>> Start

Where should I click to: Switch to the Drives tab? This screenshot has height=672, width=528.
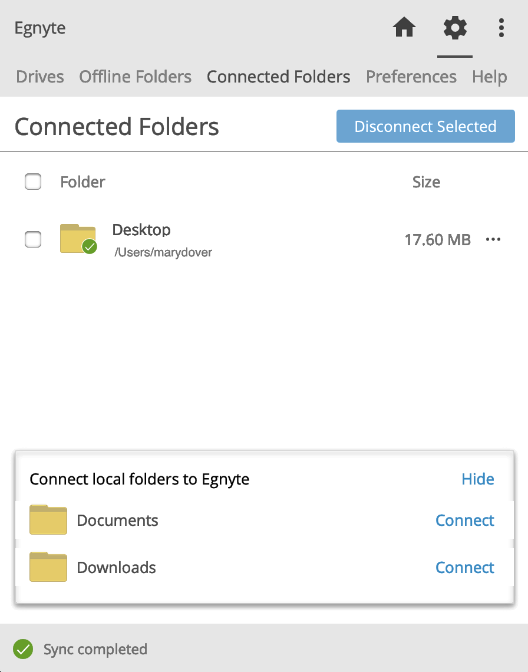pos(40,77)
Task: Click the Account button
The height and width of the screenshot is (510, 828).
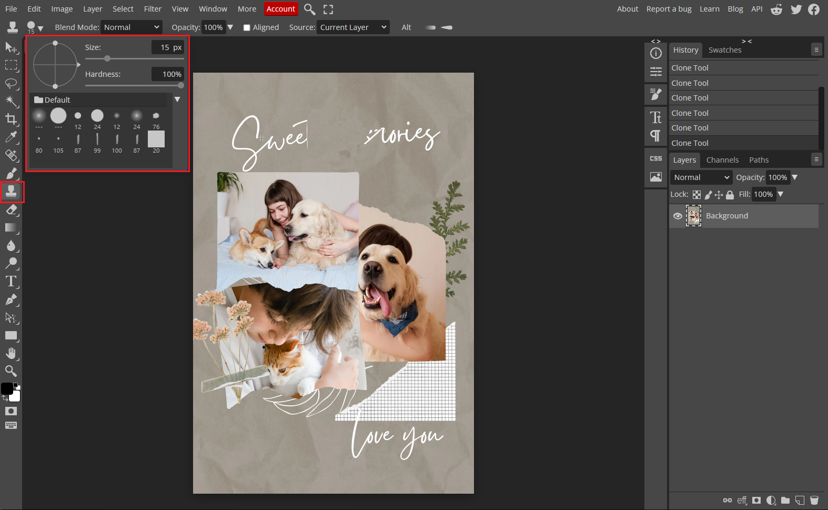Action: [280, 9]

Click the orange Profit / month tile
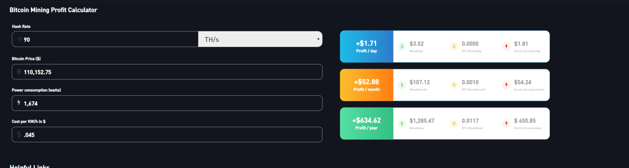tap(366, 85)
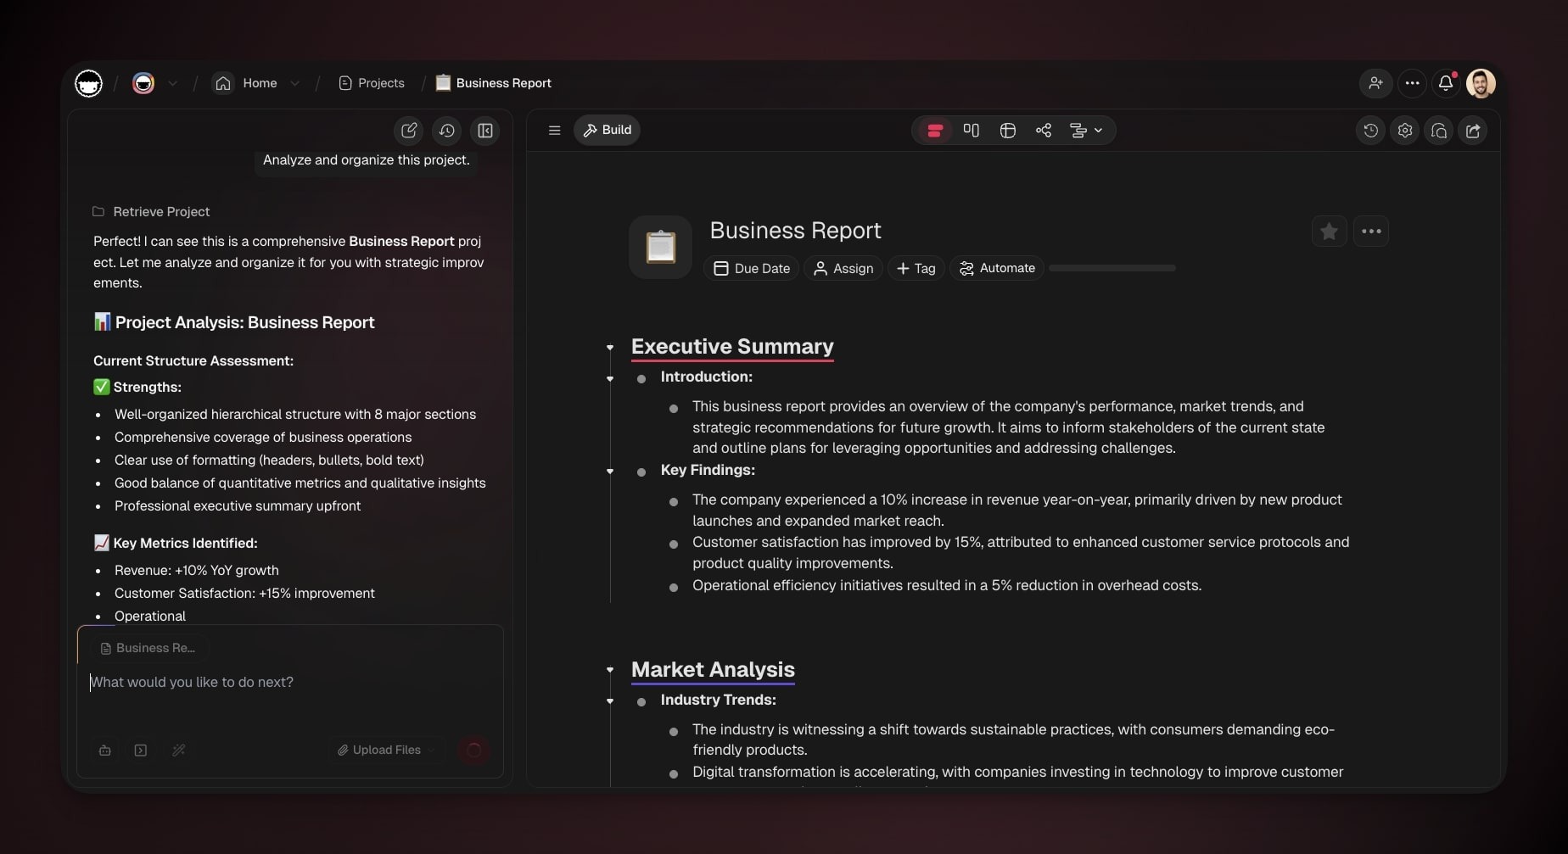Viewport: 1568px width, 854px height.
Task: Open chat history clock icon
Action: coord(447,131)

>> End

Print the data above word for word, leaving out the pictures.

▶ Written answer:
Where should I click to: Switch to the Drives tab? This screenshot has height=672, width=528.
pos(40,77)
Task: Click the Account button
The height and width of the screenshot is (510, 828).
Action: [280, 9]

Click the orange Profit / month tile
tap(366, 85)
Viewport: 1568px width, 854px height.
Task: Open chat history clock icon
Action: coord(447,131)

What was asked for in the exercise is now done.